MUMBAI : The Reserve Bank of India’s monetary policy committee (MPC) is likely to maintain status quo on policy rates for the fifth consecutive time, 10 economists polled by Mint said, amid persistent inflation risks. They also expect the committee to nudge up its GDP growth forecast for FY24, from 6.5% to 6.7-6.8%, following higher-than-expected growth in the September quarter (7.6% year-on-year). A majority of the economists polled expect the rate-setting panel to keep the repo rate unchanged at 6.5%.
As for its inflation forecast, they expect the committee to maintain it at 5.4% for the current financial year, although it could sound hawkish due to recurring supply-side shocks. The committee is scheduled to meet for three days beginning 6 December. The higher-than-expected Q2 growth number indicates the panel is unlikely to start cutting rates soon.
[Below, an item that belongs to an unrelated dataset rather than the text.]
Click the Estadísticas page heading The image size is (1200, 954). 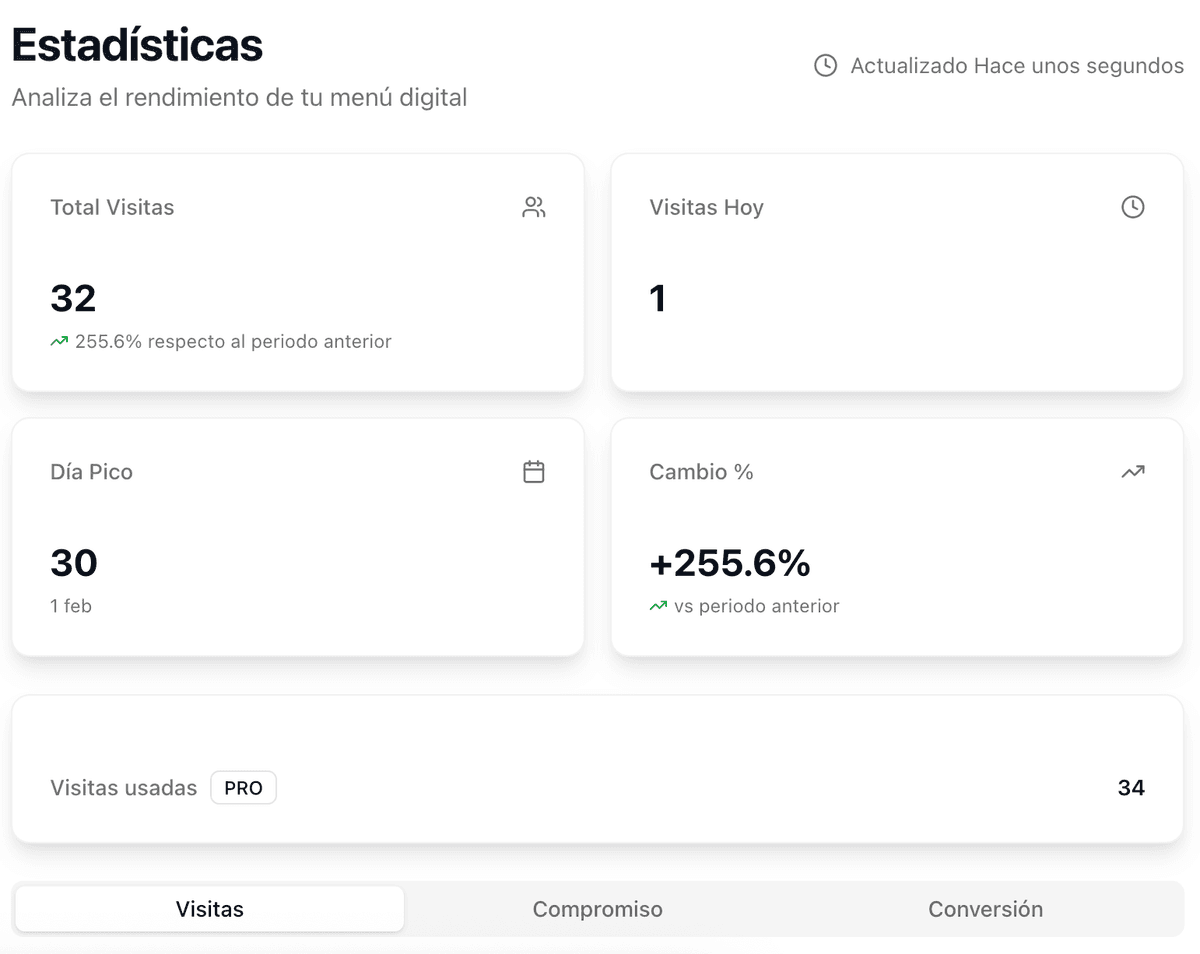click(x=137, y=45)
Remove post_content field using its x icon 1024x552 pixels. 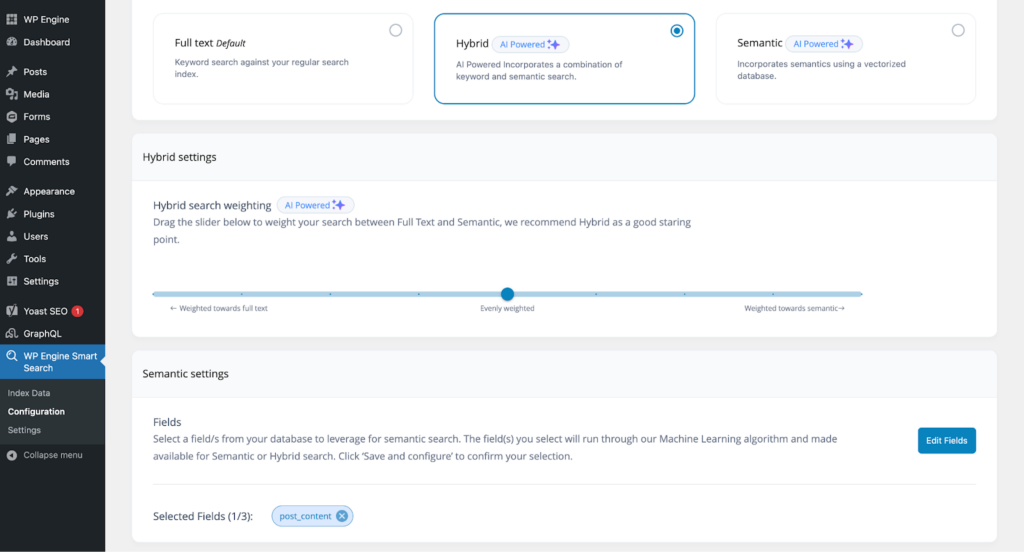click(342, 516)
Most economists expect the committee to cut rates only in the second half of the next financial year, depending on the stance taken by the US Federal Reserve. “The focus of the policy will remain on ensuring the disinflation process and aligning inflation with the 4% target. Headline (consumer price index) inflation is expected to remain above 5% till Q1FY25, which is above the 4% target," said Gaura Sengupta, India economist at IDFC First Bank.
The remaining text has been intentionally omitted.